Nick Saban’s football factory in Tuscaloosa continues to produce top end talent on both sides of the ball. Courtney Upshaw, a hand-down pass rusher, showed he could play the run and screen passes with an adeptness rarely seen from a speed end.
Hold on a second, because “speed” may not be the correct term when referring to Upshaw. It’s that word scouts love, motor, that stands out when you watch him play. That said, Upshaw’s weight has become an issue for the senior. Scouts at the combine didn’t see the explosiveness off the edge needed to beat premier tackles in the NFL. Saban has said Upshaw can play at outside linebacker in a 3-4 defense or with his hand down in a 4-3.
Upshaw’s weight issues and his relatively slow 40-yard dash time may push teams that are looking for an outside linebacker in another direction.
Weight: 272 Pounds
Born: December 13, 1989
Bench Press: 22 Reps at 225 pounds
Arm length: 32′ inches
Hands: 9′ inches
Upshaw did not take part in the timed drills at the combine.
2011: 13 GP 51 Tackles 17 Tackles For Loss 9.5 Sacks 1 Interception
2010: 13 GP 52 Tackles 14.5 Tackles For Loss 7 Sacks 2 Pass Break Ups
2009: 14 GP 15 Tackles 1 Tackle For Loss 1 Sack
2008: 13 GP 22 Tackles 3 Tackles For Loss 2 Pass Break Ups
What the experts say
I like him as a 3-4 outside backer who can play on the strong side, take on linemen at the point of attack and also rush the passer. He’s at his best attacking downhill, using his strong hands to disengage and is always around the football. Looks like a year one starter to me at the next level with scheme versatility.
Upshaw did not have a good Combine performance and sat out his Pro Day with a minor injury. His stock has gone down as a result. If Upshaw works out well for teams, he can fix the damage that was done. Upshaw could easily be the first 3-4 outside linebacker to go in the 2012 draft. He is an excellent edge rusher. However at his size, Upshaw could fit as a 4-3 defensive end as well. He has a natural pad level with good strength to shed blocks and the athleticism to weave around tackles.
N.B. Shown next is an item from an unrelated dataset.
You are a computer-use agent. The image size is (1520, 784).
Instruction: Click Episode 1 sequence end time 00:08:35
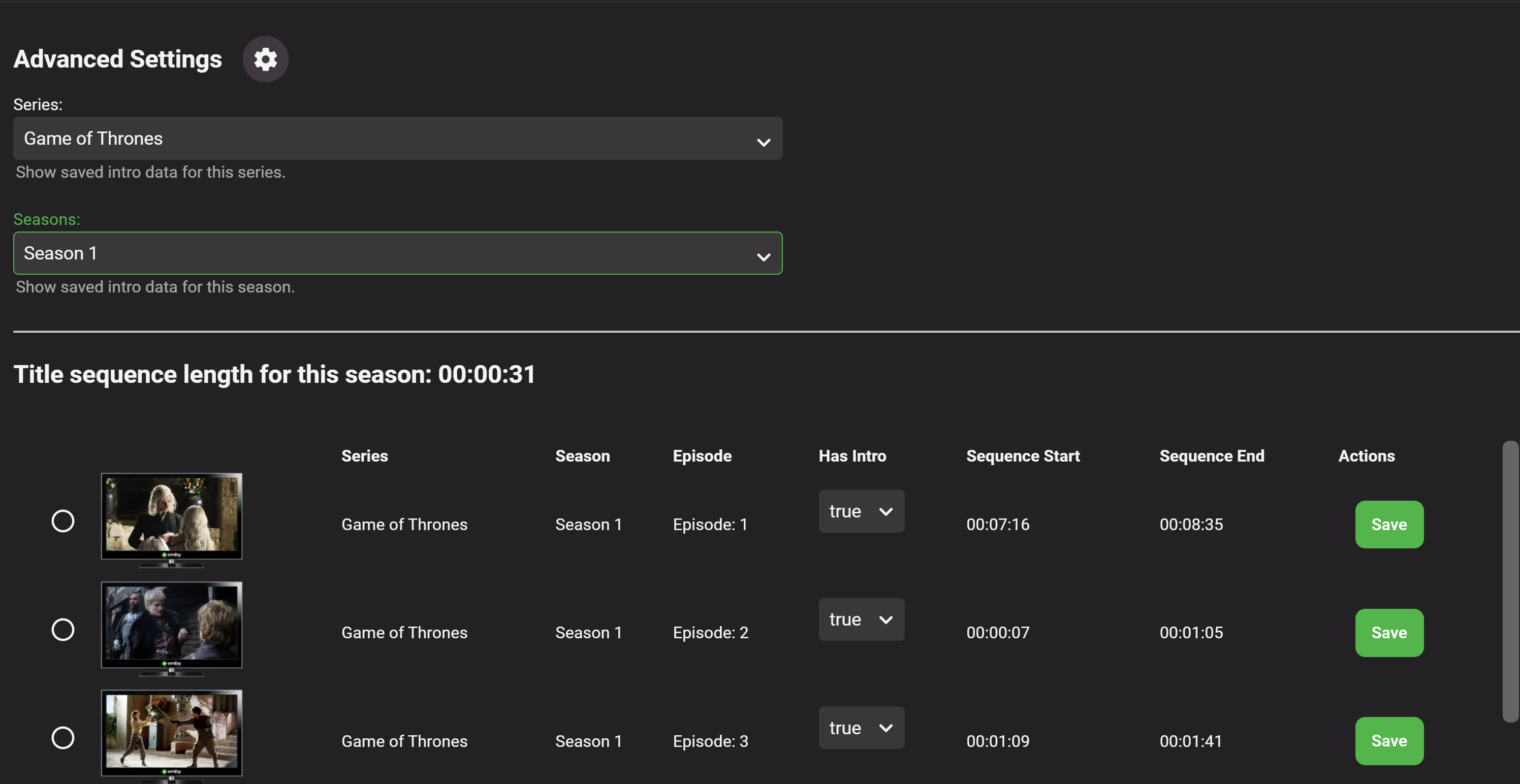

Tackling: This is the area in which scouts from 4-3 teams will want to see more from Upshaw — there’s little film of him tackling in the open field. Has the lateral agility and balance when breaking down in tight quarters to tackle elusive ballcarriers. Good upper-body strength. Capable of slowing the momentum of the ball carrier with one arm while simultaneously engaged with a blocker. Good effort and speed in pursuit. Physical, explosive tackler who can make the intimidating hit.
Rex Ryan should see Upshaw as a great fit for what he’s trying to do on defense. Upshaw has size to hold up against the run even as a pass-rusher in a 3-4, making him an ideal fit here.
We were disappointed with Upshaw. He struggled during the linebacker drills, where he was required to move his feet and show that he could handle playing off the ball in pass coverage. He was upright and stiff in drops, could not flip his hips to change direction quickly and lacked the explosiveness and burst that NFL teams wanted to see. In our view, his performance clearly showed that he is a power player who lacks the explosiveness and speed to be a threat as an edge pass rusher.
I keep watching the tape, and I know that he doesn’t have the great explosiveness off the ball, I know he’s not an elite athlete. I know he doesn’t really have that burst around the edge, but the guy is always around the ball. He’s tough, he’s physical, and he’s strong versus the run. I think he’s a top 20, 25 pick.
If there is an NFL team looking for the next LaMarr Woodley, they have it in Upshaw. For a 3-4 team, Upshaw could make an immediate impact on three downs. He’s a powerful pass rusher who is hard to block for any period of time. As a senior, Upshaw had 18 tackles for a loss and 9.5 sacks. He often came up big in Alabama’s biggest games, eating defensive MVP honors in the national title game against LSU. A 4-3 team will probably look at Upshaw as an end, a position he’s being used at during Senior Bowl practices. He may not have the mobility required in a 4-3 linebacker.
Upshaw’s game is built upon strength and power. However, his physical dimensions (6-foot-2, 272 pounds) could put him at a disadvantage against NFL offensive tackles, and he doesn’t appear to have elite speed or burst. To convince evaluators he’s worthy of a lofty draft slot, he must run well and look smoother in transitions than he did at the NFL Scouting Combine. If he fails to impress, it wouldn’t be a surprise to see Upshaw fall to the bottom of the first round by draft day.
There is legitimate concern regarding Upshaw’s ability to play edge linebacker in the NFL. Charlie Casserly, Russ Lande and Bucky Brooks have all expressed doubts about his ability to take on offensive tackles and drop back into coverage. His 40-yard dash time at the Alabama pro day (4.77) didn’t do much to convince scouts otherwise.
Unless the Jets take a chance on him at No. 16, it’s possible we see a Da’Quan Bowers-like drop for Upshaw.